Libor: The Sequel (Now Even Scarier)

There are a few metrics that are best-suited to financial obscurity - and when they emerge into common parlance, I get nervous.

Traders work on the floor of the New York Stock Exchange
Getty Images
Traders work on the floor of the New York Stock Exchange

In the bad old days of 2007 and 2008 at 11 am UK time each day we’d wait with mounting anticipation for the London Interbank Offered Rate (Libor).

Queues formed outside branches of Northern Rock, while HBOS, RBS and Lloyds teetered on the edge of unsustainability and we (foolishly) looked to Libor to tell us quite how bad things were.

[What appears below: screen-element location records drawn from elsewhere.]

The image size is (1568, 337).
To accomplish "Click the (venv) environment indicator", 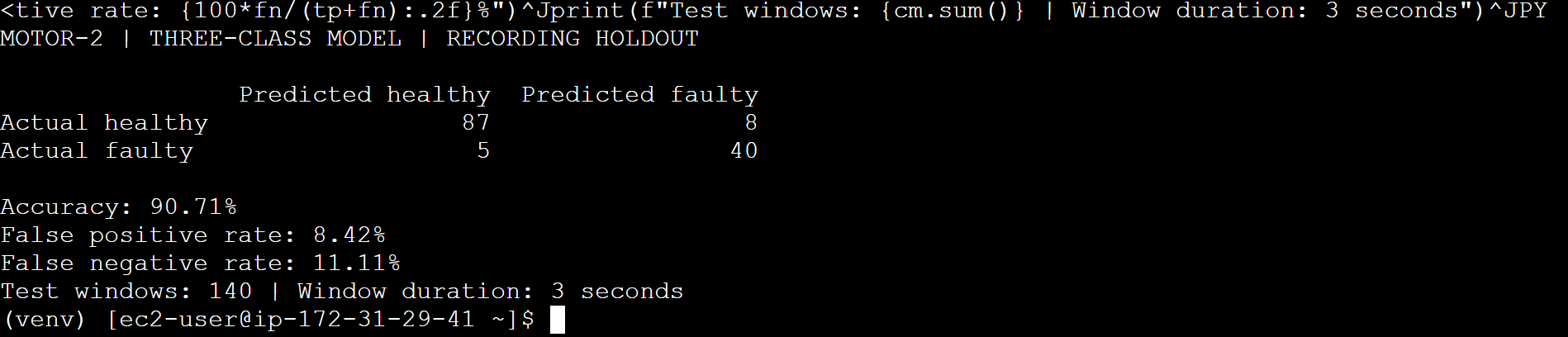I will (x=43, y=320).
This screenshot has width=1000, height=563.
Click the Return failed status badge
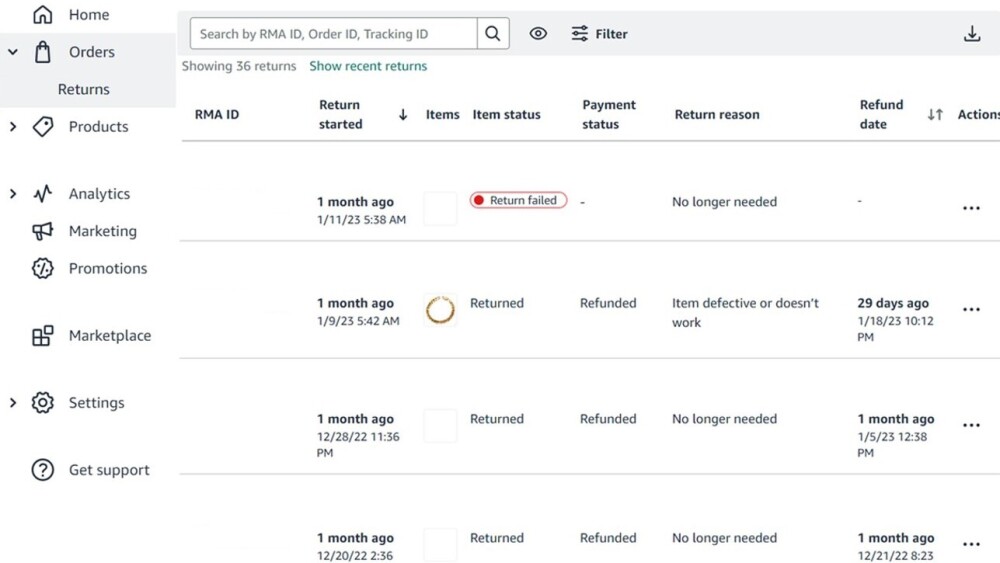518,200
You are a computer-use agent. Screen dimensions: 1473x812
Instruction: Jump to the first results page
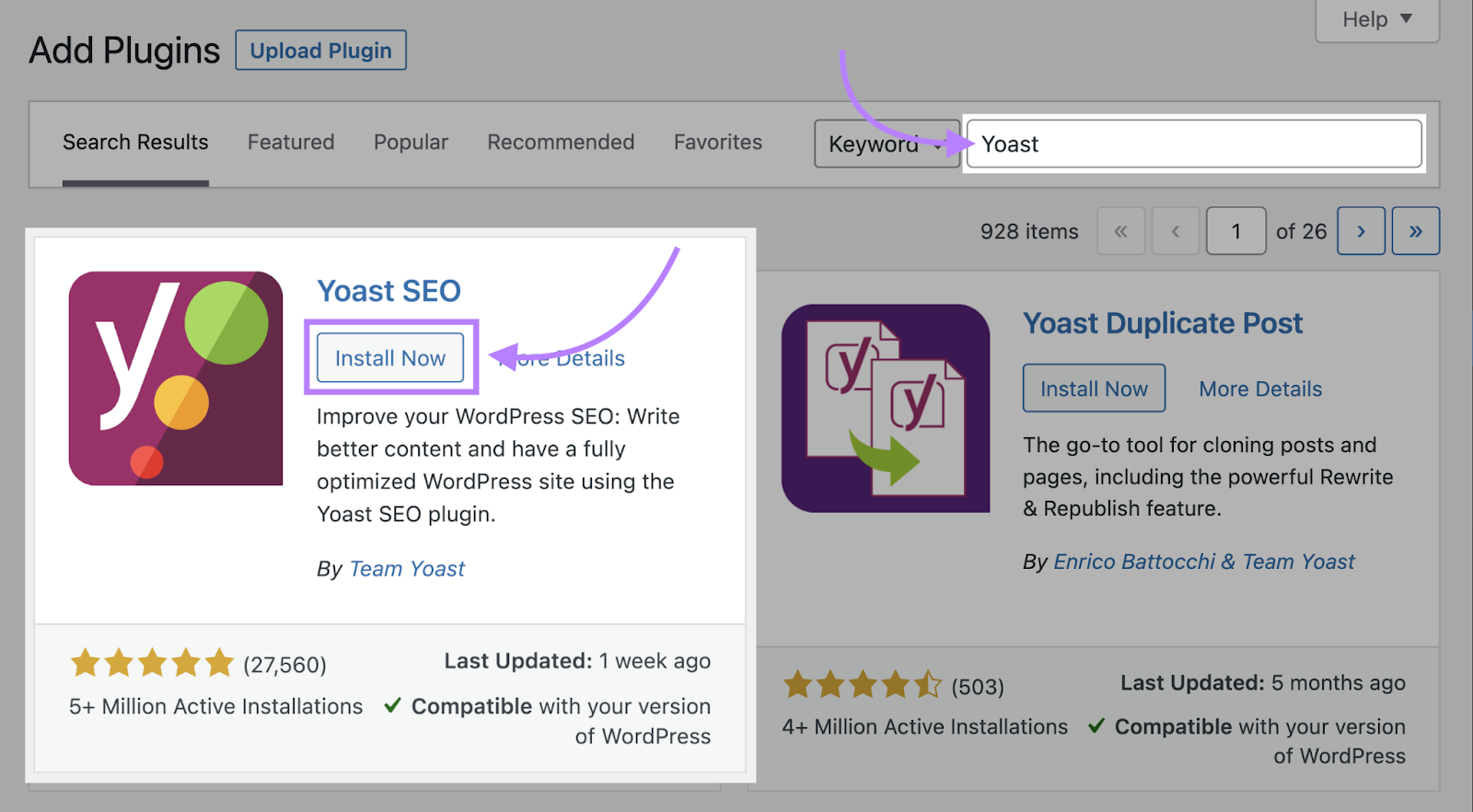pos(1120,231)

That period of worrying about Libor ended with the collapse of Northern Rock, the bizarre takeover of HBOS by Lloyds and the subsequent part-nationalization of both Lloyds and RBS.

Now Libor is back in the spotlight and it’s making me just as nervous as last time around.

The financial crisis already turned much of the UK population against bankers. Just look over June’s financial pages for a rogues’ gallery of deception, selfishness and general bad behavior.

Mis-selling of interest-rate swaps to small businesses; (on top of the recent multi-billion pound payment protection insurance scandal); JPMorgan’s $5 billion “London Whale” loss; Kweku Adoboli of UBS granted bail over alleged unauthorized trade that lost $2.25 billion; Jerome Kerviel of SocGen takes to the appeal court in Paris over the 4.9 billion euros ($6.2 billion) loss related to his bets on the futures market in 2008; Bernie Madoff sentenced to 150 years for his Ponzi scheme; Texas banker Allen Stanford gets 110 years for a fraud worth $7 billion.

That was a selection of reports, from last month alone!

What worries me about the Libor manipulation debacle is that this could be the “Leveson moment” for the banking industry - the final straw that unites disparate political and interest groups against bankers once and for all.

Barclays almost won over the public. They didn’t need a bailout and Bob Diamond almost drew a line under the self-flagellation years with his “the period of remorse and apology is over” speech. Except that now he has to start apologizing all over again.

The technical term for this is: major fail.

Meanwhile the coalition is struggling to keep a united front and this is a great opportunity to unite against a common bogeyman and curry favor with the electorate. Hence over the weekend David Cameron ordered an independent review into interbank lending rates. And as you’d expect, the opposition has to be seen to be even more outraged so Ed Miliband goes even further, with calls for a public inquiry into banking culture.

As more banks are implicated, demands to rein in the industry will only grow louder. Looks like the banks have finally succeeded in chopping off their collective noses to spite their faces. All over Libor. What a waste.